The Victor Schmidt Mozart Balls are wrapped in red and gold foil, have a portrait of Mozart and feature the words Victor Schmidt in fancy cursive writing. “Victor Schmidt offers the Mozatkugel for the most favorable price” is how the Mozart Balls are marketed by the company.
Mozart’s first trip to perform outside Salzburg was to Munich. In January – February 1762 at the age of 6, Wolfgang Amadeus Mozart performed for Maximillian III Joseph (1727 – 1777), Duke of Bavaria.
During Mozart’s time, Salzburg was a separate ‘state’ geographically situated between its Bavarian (Munich) and Austrian (Vienna) neighbours. Travel between Salzburg and Munich could take 2 days (a distance that today can be covered in 90 minutes by train). In the 18th century, Munich and Vienna were music capitals. Salzburg would become a music center later, due to its famous composer – W.A.Mozart.
The Paul Reber GmbH & Co. company draws its roots from Germany. According to Reber Family lore:
in 1865, Peter Reber opened a sweets shop (a confectionery) in Munich, just over 100 years after young Mozart’s trip to that city
sometime later, the Rebers opened cafes and stores in Salzburg (currently there are 3)
in 1938, the Reber headquarters were moved from Munich to the town of Bad Reichenhall, where the company headquarters and production facilities are located today
Today, the Reber company continues to be a family owned business.

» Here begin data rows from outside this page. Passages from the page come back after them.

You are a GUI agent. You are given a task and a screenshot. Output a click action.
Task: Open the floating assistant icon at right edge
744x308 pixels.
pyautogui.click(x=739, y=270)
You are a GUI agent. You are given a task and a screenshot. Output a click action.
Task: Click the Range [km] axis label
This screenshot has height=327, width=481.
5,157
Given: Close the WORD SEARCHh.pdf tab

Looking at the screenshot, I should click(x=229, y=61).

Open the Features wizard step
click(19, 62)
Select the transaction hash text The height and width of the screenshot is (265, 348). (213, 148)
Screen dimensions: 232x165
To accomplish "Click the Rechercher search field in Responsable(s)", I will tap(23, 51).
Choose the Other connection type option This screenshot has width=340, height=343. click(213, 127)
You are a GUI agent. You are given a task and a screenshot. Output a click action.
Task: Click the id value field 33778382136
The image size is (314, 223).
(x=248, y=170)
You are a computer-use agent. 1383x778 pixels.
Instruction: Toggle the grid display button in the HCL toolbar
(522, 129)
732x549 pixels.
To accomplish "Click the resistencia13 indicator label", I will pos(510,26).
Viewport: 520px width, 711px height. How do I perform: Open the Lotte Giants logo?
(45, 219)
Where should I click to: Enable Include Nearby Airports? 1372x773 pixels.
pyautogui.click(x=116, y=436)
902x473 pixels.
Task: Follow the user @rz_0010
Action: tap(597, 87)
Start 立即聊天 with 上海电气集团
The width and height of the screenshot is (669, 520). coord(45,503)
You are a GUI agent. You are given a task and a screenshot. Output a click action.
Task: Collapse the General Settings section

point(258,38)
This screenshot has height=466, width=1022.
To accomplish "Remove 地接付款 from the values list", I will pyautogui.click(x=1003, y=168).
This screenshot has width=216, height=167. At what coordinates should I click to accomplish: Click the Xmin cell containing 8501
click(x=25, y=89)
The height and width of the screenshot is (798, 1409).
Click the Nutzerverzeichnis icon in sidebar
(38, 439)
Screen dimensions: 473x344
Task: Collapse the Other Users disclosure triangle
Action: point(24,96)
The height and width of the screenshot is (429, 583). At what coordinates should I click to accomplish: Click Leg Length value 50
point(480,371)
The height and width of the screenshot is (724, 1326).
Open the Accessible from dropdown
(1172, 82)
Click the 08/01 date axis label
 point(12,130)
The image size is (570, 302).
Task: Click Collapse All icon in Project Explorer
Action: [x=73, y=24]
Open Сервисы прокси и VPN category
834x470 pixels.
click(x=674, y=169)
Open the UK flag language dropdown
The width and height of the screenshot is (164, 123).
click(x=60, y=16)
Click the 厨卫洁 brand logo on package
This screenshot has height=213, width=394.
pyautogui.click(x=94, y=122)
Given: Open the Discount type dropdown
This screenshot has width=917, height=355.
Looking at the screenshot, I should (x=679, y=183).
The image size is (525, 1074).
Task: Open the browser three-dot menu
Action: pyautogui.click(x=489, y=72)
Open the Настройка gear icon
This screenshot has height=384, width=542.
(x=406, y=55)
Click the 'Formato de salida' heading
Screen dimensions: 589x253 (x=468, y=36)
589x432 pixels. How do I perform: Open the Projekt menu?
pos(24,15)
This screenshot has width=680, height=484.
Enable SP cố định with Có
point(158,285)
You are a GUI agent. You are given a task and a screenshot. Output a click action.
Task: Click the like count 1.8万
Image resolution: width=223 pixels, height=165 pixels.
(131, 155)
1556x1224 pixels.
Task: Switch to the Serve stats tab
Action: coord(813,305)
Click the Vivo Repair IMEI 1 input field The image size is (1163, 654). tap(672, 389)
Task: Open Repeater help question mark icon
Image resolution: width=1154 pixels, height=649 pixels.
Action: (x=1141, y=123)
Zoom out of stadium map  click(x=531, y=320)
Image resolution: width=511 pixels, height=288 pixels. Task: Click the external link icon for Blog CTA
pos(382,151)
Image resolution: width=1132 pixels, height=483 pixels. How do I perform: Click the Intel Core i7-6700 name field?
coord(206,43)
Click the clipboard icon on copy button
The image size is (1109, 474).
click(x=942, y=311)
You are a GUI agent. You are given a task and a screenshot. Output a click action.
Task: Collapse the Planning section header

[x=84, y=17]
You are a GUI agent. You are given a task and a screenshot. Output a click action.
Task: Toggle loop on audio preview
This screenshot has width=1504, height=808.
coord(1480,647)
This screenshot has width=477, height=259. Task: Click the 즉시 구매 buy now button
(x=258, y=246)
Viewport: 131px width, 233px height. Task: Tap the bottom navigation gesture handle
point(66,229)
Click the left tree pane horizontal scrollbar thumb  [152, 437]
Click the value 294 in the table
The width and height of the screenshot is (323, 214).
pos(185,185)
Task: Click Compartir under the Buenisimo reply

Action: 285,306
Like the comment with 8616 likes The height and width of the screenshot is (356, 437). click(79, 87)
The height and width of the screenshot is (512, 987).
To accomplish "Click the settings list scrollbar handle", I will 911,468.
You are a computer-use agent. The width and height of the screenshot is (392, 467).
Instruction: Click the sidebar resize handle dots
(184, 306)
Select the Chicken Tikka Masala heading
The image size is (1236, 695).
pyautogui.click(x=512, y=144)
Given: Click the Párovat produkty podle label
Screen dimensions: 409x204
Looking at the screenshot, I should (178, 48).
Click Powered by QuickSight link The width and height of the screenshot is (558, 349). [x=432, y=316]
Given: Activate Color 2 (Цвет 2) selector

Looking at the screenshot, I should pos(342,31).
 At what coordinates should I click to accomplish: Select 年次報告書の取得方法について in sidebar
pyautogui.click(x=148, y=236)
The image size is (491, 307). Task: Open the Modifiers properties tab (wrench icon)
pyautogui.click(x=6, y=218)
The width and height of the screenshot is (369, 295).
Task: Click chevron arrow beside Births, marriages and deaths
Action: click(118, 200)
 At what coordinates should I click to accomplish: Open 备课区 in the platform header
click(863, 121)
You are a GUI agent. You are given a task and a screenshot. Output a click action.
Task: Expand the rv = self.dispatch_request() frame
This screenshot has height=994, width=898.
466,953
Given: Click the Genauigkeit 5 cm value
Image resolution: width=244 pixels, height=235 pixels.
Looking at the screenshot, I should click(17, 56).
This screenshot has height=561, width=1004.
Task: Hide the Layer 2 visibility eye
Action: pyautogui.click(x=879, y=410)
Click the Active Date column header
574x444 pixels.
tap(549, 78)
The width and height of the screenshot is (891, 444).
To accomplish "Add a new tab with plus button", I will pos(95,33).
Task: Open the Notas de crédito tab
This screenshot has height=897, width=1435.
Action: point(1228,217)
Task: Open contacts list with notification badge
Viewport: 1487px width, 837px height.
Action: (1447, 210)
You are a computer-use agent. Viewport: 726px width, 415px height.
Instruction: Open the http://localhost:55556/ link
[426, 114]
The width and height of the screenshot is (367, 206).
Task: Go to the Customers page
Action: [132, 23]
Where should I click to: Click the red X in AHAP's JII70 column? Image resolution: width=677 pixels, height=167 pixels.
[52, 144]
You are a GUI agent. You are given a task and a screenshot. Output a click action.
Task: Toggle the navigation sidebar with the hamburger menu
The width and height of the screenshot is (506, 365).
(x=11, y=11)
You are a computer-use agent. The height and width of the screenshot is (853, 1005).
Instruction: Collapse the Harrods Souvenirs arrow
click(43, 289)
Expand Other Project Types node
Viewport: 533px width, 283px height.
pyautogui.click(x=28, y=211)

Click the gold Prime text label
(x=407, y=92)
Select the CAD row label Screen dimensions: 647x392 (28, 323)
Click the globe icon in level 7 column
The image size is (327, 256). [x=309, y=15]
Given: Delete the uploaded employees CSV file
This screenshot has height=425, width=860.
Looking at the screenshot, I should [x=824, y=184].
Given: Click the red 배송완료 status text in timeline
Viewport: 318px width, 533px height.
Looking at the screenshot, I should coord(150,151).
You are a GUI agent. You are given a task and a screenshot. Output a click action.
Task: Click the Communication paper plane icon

According to official information provided by Reber (a new window will open), “roughly 200,000 guests visit the main café in Bad Reichenhall every year.”
Echte Reber Mozart-Kugeln (Genuine Reber Mozart-Balls) are a registered trademark – including space between the company name and that of the famous music composer, as well as, the use of the hyphen between the name of Mozart and the chocolate delicacy.
To conclude, there are four companies that mass produce Mozart Balls and all of them draw their roots from a different master confectioner.
So, who actually created the first Mozart Ball? We’ll never know. But what we do know is that:
in 1851, Victor Schmidt obtained a license to produce and sell chocolates in Vienna
in 1865, Peter Reber opened a successful sweets shop in Munich
1882, Victor Hofbauer opened a cake and chocolate shop in Vienna
in 1884, Paul Fürst opened a confectioner shop in Salzburg.
Mozart’s name has extraordinary commercial appeal. Mozart Balls, whether they are produced by Austrian, Swiss, German or American companies have the same marzipan and nougat filling and are covered in chocolate.
On the other hand, matters are never that simple. We also know that a court battle was fought over the right to the Mozartkugeln name! But, that is a story for the future….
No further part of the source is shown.